Cecília vivera mais.
Dias sem o tempo e a complicação das ruas da cidade, do cheiro irritado e
miserável de quem busca o que nem sabe achar. As migalhas dos lugares ocos, os
porres de uma vida amarga. Era mesmo um nervo a cada cigarro e no findar do
dia, sobrava a expectativa de um amanhã diferente. O sabor da sujeira na alma
era o pior de tudo depois de passar por tanta gente que traz a mediocridade nas
veias e feridas expostas revestidas de uma forma de prazer inútil, destrutível,
incansável. Então mais um cigarro para ver que quem está do lado é mero prazer
“sobrevivente” que levanta da cama antes que a noite acabe. A mais louca ilusão
que sentia Cecília, o vazio.
Era assim que voltava para casa, exausta, sentada no banco do ônibus e fumava o
último cigarro daquela madrugada. Nesse instante parou e lentamente olhou para
si como se desconhecesse aquelas mãos, as unhas num vermelho vivo, estava
cansada de tudo. Mais uma vez não entendia por que estava voltando ou por que
procurava aquele apartamento do outro lado da cidade. Não era seu mundo. A
começar pelos sobrados de cômodos claustrofóbicos. Talvez aquela realidade fria
trouxesse algum prazer, ou quem sabe a forma com que todos ali buscavam a
felicidade. Era como se os impulsos inquietassem mesmo a vida. Não querer
entender, apenas sentir. Isso era tão importante.
Foi assim que Cecília sentiu Antônio, como um devaneio a cada semana no cúbico
espaço em que morava.
Amor bruto. Se é realmente esse o nome do devaneio mais inimaginável de
Cecília.
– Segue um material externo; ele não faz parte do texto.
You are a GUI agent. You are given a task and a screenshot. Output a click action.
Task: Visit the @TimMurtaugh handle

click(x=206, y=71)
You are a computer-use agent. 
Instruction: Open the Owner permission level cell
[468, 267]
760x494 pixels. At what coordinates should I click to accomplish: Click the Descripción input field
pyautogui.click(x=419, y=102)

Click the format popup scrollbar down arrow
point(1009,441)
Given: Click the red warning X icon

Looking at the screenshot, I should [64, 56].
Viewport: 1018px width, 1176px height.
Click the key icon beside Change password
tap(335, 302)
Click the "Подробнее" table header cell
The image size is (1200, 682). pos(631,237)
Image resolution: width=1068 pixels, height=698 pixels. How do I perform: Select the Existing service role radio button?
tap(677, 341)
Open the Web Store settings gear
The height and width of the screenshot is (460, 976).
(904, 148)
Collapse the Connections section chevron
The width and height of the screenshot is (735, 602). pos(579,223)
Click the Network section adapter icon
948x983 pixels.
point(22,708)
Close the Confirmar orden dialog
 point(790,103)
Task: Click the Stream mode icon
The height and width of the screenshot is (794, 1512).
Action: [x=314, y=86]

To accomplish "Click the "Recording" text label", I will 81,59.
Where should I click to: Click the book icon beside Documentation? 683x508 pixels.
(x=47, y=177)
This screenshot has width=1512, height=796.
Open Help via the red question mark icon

Mulher sensível a buscar o gosto de um homem de barba mal feita.
E como num ritual uma vez por semana, chegava e sabia o quanto era bom esperar
Antônio e seus rompantes eufóricos e as mãos que tocavam suavemente. Euforia
que se traduzia numa intensidade lenta a percorrer a noite.
A verdade é que para Antônio ela era o amor que nunca teve. A mulher doce e
sensível de traços delicados. Tanto quanto ele,ela também era plena em sentir,
desde o cheiro das coisas, como a força de cada olhar e o medo de perder.
E nesse medo de perder e mais ainda no de se achar é que Cecília começara a
perceber naqueles olhos o que chamara de bruto amor. Era mesmo bruto, pois o
que não tinha amarras, apavorava.
Era a falta de limites, sentir, sensação de liberdade. A
ilusão de que podia chegar e sair sem hora e sem ninguém a lhe cobrar mero
gesto de apego.
O fato é que nunca conseguiu entender que fugir fosse pior do que esperar o dia
amanhecer e aceitar o quanto queria voltar quando a noite batesse. Bruto amor
era não se deixar.
Não sentir o gosto da água nos lábios ressecos de tanto falar em silêncio, era
negar apego tão grande por quem só lhe fazia bem.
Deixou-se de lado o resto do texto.